• DATA TO USE:
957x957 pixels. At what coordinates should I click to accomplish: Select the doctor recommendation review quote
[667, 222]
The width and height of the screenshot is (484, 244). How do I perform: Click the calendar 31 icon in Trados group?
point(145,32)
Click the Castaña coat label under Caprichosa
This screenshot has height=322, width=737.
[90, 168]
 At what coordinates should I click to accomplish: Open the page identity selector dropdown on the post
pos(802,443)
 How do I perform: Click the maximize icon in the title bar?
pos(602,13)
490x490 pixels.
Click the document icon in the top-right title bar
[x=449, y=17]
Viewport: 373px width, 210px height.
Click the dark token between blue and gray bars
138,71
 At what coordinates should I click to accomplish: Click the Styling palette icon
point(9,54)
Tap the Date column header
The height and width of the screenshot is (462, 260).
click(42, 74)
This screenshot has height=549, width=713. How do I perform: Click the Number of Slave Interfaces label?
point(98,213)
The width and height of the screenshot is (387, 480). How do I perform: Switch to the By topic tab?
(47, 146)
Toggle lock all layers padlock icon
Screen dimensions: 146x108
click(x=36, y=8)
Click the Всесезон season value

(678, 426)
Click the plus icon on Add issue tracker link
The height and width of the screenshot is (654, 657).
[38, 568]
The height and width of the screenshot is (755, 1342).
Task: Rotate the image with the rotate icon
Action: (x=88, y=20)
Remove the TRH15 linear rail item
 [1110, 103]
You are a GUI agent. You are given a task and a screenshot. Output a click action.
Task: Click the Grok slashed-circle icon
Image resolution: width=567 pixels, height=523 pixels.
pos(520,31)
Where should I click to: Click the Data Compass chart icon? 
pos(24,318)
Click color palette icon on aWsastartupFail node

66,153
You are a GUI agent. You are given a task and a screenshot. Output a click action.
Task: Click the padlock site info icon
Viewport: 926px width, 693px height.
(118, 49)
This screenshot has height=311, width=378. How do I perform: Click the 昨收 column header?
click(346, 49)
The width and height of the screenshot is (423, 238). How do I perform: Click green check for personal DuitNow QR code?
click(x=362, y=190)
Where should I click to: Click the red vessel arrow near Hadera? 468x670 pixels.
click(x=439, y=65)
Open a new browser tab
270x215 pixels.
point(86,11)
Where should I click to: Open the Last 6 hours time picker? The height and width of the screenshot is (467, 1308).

• REQUIRED WORK:
Every line from the one containing "Task: Click the padlock site info icon" to the close of the records must be reproduced exactly. Include both ends and nothing more.

• TASK OUTPUT:
Task: Click the padlock site info icon
Viewport: 926px width, 693px height.
(118, 49)
This screenshot has height=311, width=378. How do I perform: Click the 昨收 column header?
click(346, 49)
The width and height of the screenshot is (423, 238). How do I perform: Click green check for personal DuitNow QR code?
click(x=362, y=190)
Where should I click to: Click the red vessel arrow near Hadera? 468x670 pixels.
click(x=439, y=65)
Open a new browser tab
270x215 pixels.
point(86,11)
Where should I click to: Open the Last 6 hours time picker? The height and width of the screenshot is (467, 1308).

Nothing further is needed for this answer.